Tuesday, October 06, 2009
Incorporating guts into a forecast
David says:
My expectation was that a computer would be much better at assimilating a lot of statistical information into one final prediction than the human brain, and while I still do believe that to be the case, it does appear that we humans can see something computers do not.
But then he goes on to say:
Looking at the hitters I thought would beat their projections, I saw a lot of special skills, most of them young, but all very talented.... The hitters I thought our projections overrated were mostly some combination of old, fat and strikeout-prone. ... The only thing that really jumps out at me is that I liked a lot of high-strikeout guys, while a lot of the pitchers I didn’t like are below-average at whiffing hitters.
The “computer” that David references is the algorithm he designed to create the forecasts, and the computer simply speeded up the process. It’s the only thing the computer did. Speed. The algorithm was designed by a human. Furthermore, that human chose to ignore the impact that would have helped his algorithm. So, he “knew” (or suspected anyway) that high-K pitchers have an extra oomph (something more real, or a better ERA to regress toward). But, he didn’t put that in his algorithm. This is the kind of thing that PECOTA would implicitly accept. For example, it would look at the high-K pitchers, find the comparable pitchers, and use that as an extra regression point.
Anyway, all David has to do is create additional parameters for his algorithm. He can set a “1” for anyone that satisfies his baseball guts for improvement, he can set a “1” for anyone that doesn’t. That gives us an extra parameter for the regression equation. If his baseball guts are worth 50 points of OPS and 0.50 ERA, then he can include that in his equation. Basically, if he has a reason to suspect that a player’s 2008 or 2007 stats are not representative of that player, he can fudge that data by introducing a Guts parameter.
I think MGL has said that he manually makes park factor changes, as he thinks appropriate. It’s the same deal here.
Kudos for David to showing that he’s got baseball guts.
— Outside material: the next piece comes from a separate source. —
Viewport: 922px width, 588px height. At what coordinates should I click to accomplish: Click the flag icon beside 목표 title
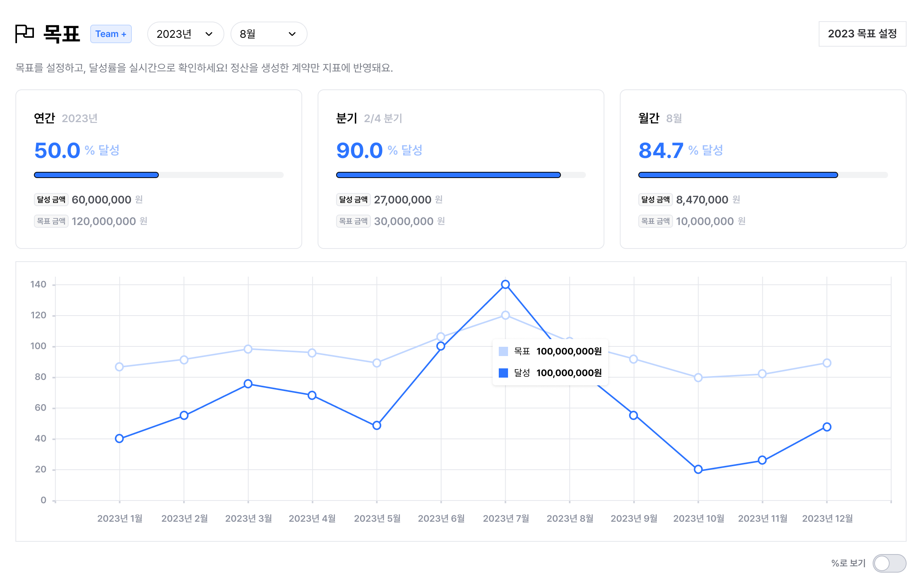pos(25,34)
Now, just include that in his algorithm, so that next year, he can’t beat his own algorithm.


I think it’s useful to distinguish between finding systemic improvements to his model (or uncovering systemic flaws in his model—same thing), that apply across players with similar statistics, vs. situations where his “gut” or direct observation of a player tells him something that the statistics cannot. Looking at his successful calls, you might want to explore theories like:
1) very young players given lots of playing time (e.g. Upton) should be regressed to a higher mean;
2) players in their mid-30s need to be projected lower (aging curve is off)
3) for dramatic changes in performance after age 32, give a lot of weight to declines (Ortiz) but less weight to improvements (Chipper);
4) give more weight to performance more than 3 years prior (Chipper, Ichiro);
5) lower projections for players with very low BA relative to OPS (Cust)
6) include weight or body mass as predictor (Ortiz, Howard)
7) whatever else you do, don’t forecast Ichiro to be 70 points below his career OPS, and don’t project Danny Haren to have a 4.22 ERA (seriously, how hard was it to call these players right?).
I’m not saying any of these are right, and maybe none are. But testing them might allow for improvements in the model.
Then, there may still be things that can be seen by an observer but are not (yet) captured by the data. But I’d put that in a separate category.